## TEXT UNDER STUDY
....................

Dude just got in high gear and my 05 bogged for a sec then grabbed hold again then instantly shut down and couldn't kick it over lol any thought other then the obvious? Lol TR
You can get them from rocky mountain ATV or any online dealer. But the best way is to measure and go to your local dealership and buy from them, this way if you measured wrong they will usually swap them out for the right size.
I have a 79 Honda xl 500s. It has a million miles on it. It never needed anything other than oil changes and one simple timing chain adjustment. Why these honda bikes suck theses days is beyond me.
Very different bikes. Your bike makes 32hp this 2004 CRF250R makes 42hp that's 10 more hp out of half the size engine. It's a very refined engine with lighter parts that wear faster then bikes like yours. Your XL is a tank and will run forever, these bikes are race machines built for maximum power not longevity.
Lean condition on the pilot circuit or an exhaust leak at the header gasket will be you most common reasons. Make sure the header gasket is good, then you can try turning the mixture screw out a little to richen it up. If that doesn't work, try the next richer pilot jet.
So I adjusted valves still hard to start but when it did I herd a clanking noise. Applied some tention to the chain and noise went away but now hard to start. Could that mean I need to replace timing chain?
I just bought the same. Bike. Been hearing stories about the valves wearing really fast and needing adjustments soon after being done. Would you recommend putting stainless or titanium valves in to add to the time between adjustments? Just wondering if it’s worth spending the extra cash to save hours in the shop
The issue is usually when they start needing adjustment, they will need frequent adjustments. I would use stainless they will last much longer. Titanium are lighter but won't last as long as stainless, usually people go from titanium to stainless. If you're racing the pro class and need every ounce of power, titanium, everyone else will be fine with stainless.
I have a Yamaha tt600 has spark and has fuel going to the carb i already did a carb clean there’s gas going to the engine and there’s compression but still won’t start can someone help?
I got a crf450r and it starts when its cold but after it runs like 30 seconds or a min and i try to go and when i stall it (new rider) i cant start it acter its been started already and i have to wait untill it cools. the valvs where just adjusted to
My crf 450r will start easy in the heat and wont start in cold but itll start one kick in the heat if not ill need to kick it alot to start do u think it needs an adjustment
I would check the timing marks on the cam and make sure your they are spot on. You may have a stretched timing chain. Check your valves while you have the valve cover off. If all that checks out good, most likely your rings are worn and a top end is required. I have a 250x top end video, it should be the same.
Intake is .15-.20mm exhaust is .17-.23mm. Many things could cause it not to start. Check the basics, make sure your timing marks are correct, check for spark, check that valves are within spec, make sure your carb is clean with the proper jets. If any of these things are off you need to fix that first. Ideally you need a leak down test done to check that everything is sealed up good.
No they are not. Most common sizes are 7.48mm and 9.48mm this CRF250R takes 7.48mm your CRF450R takes 9.48mm. Double check before ordering to be sure you get the right ones for your bike.
Set your valve clearance first. Then if it still does't start have someone do a leak down test. You can also make sure your timing marks are perfect. If your valves are really loose, they may be bent, a leak down test will tell you that.
I was thinking the same. Clearance would take .2 mil.. we dont have compression test gadget in this town. Maybe i go straight to the cylinder check for clearances.

....................

## MATERIAL SUPPLIED
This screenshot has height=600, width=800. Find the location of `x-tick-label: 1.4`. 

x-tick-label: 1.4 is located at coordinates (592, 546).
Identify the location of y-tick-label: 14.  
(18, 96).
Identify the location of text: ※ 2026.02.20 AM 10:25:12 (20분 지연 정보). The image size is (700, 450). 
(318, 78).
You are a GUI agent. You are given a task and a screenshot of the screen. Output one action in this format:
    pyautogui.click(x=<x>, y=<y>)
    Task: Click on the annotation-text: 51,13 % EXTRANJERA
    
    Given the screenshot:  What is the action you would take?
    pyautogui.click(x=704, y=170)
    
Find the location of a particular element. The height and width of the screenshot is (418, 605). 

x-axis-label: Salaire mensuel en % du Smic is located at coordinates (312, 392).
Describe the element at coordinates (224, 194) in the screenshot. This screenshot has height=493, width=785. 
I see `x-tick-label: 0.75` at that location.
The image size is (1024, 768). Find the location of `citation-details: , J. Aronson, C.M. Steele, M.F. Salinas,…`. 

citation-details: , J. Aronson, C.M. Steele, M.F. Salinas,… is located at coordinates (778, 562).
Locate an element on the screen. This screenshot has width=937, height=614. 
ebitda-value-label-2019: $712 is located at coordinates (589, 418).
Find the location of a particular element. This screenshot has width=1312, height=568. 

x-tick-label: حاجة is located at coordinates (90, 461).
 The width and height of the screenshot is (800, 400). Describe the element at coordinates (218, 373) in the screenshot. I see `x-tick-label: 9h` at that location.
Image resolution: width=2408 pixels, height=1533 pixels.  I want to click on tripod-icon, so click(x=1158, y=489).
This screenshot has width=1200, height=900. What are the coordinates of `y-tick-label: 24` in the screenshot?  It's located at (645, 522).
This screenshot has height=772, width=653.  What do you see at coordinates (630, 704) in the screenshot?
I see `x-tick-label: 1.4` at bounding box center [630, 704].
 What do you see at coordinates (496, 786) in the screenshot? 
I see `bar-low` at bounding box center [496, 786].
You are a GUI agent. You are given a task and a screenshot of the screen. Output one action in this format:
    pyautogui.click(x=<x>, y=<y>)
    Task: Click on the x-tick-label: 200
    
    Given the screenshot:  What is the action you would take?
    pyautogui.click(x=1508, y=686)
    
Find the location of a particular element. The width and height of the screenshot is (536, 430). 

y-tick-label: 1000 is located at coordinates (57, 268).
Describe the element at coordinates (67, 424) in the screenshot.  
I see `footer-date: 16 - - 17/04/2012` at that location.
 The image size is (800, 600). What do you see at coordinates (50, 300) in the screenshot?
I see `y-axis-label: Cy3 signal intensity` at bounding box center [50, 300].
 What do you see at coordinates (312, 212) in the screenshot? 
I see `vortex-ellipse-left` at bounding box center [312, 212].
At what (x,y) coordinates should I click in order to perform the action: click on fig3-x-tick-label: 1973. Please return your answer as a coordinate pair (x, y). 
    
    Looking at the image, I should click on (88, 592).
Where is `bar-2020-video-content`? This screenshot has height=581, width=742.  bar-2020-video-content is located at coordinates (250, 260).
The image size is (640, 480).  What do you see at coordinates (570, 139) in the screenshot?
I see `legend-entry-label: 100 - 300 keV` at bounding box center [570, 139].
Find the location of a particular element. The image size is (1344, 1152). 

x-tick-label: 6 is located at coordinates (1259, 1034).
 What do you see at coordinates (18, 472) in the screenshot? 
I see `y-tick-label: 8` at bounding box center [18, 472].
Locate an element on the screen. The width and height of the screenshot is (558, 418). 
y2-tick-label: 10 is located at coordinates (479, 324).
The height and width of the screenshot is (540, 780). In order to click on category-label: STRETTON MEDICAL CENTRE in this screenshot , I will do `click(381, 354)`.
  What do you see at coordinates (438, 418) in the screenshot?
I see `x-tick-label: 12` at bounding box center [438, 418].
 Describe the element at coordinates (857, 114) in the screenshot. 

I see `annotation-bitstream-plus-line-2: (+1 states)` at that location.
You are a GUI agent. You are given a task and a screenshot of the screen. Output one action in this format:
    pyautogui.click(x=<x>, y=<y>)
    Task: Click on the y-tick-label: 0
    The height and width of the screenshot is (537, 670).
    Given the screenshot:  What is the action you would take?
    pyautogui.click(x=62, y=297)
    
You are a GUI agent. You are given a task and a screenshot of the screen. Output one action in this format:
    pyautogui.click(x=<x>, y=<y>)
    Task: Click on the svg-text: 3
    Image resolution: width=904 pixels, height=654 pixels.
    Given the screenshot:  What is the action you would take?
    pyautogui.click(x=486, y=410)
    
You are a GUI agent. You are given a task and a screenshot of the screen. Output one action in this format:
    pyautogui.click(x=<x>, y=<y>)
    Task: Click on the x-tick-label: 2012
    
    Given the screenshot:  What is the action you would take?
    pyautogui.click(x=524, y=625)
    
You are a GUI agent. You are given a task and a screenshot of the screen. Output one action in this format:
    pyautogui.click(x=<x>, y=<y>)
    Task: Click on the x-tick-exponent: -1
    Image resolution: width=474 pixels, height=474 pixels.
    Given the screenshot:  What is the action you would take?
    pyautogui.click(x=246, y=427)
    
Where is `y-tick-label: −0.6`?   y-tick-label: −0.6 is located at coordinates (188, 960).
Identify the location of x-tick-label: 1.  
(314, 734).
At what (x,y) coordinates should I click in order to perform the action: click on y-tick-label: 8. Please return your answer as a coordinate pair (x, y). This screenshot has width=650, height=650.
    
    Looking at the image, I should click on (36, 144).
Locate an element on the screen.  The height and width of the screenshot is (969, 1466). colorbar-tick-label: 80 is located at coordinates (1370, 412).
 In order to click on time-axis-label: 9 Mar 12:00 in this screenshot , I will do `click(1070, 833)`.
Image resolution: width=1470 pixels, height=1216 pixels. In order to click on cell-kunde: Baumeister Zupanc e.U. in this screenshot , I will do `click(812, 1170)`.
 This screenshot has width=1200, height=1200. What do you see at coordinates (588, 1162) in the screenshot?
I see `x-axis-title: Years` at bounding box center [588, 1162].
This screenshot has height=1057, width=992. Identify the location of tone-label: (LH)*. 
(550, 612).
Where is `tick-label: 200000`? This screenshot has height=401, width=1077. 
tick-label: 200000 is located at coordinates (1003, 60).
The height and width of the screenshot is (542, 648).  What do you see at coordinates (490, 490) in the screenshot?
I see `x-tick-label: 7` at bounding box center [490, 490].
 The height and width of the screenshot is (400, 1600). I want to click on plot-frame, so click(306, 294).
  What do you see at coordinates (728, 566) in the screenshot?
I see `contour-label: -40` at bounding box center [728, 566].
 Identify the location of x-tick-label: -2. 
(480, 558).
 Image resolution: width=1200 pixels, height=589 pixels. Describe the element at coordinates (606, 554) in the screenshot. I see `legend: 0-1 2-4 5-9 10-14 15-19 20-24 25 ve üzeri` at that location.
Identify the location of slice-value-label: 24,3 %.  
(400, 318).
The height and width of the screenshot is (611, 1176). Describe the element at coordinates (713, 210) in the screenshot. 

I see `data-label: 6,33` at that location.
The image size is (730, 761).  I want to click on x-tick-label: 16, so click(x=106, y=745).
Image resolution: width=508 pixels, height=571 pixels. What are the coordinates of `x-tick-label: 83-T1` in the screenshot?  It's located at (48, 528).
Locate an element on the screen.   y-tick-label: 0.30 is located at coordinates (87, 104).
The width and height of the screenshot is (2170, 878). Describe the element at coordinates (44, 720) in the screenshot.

....................

## TASKS FOR THIS EXERCISE
**1)** According to the dirt bike forum comments, how much horsepower does the 2004 CRF250R make?
**2)** Please quote the dirt bike forum comments from "No they are" up to and including "tell you that.".

## SOLUTIONS TO THE TASKS
**1)** 42hp

**2)**
No they are not. Most common sizes are 7.48mm and 9.48mm this CRF250R takes 7.48mm your CRF450R takes 9.48mm. Double check before ordering to be sure you get the right ones for your bike.
Set your valve clearance first. Then if it still does't start have someone do a leak down test. You can also make sure your timing marks are perfect. If your valves are really loose, they may be bent, a leak down test will tell you that.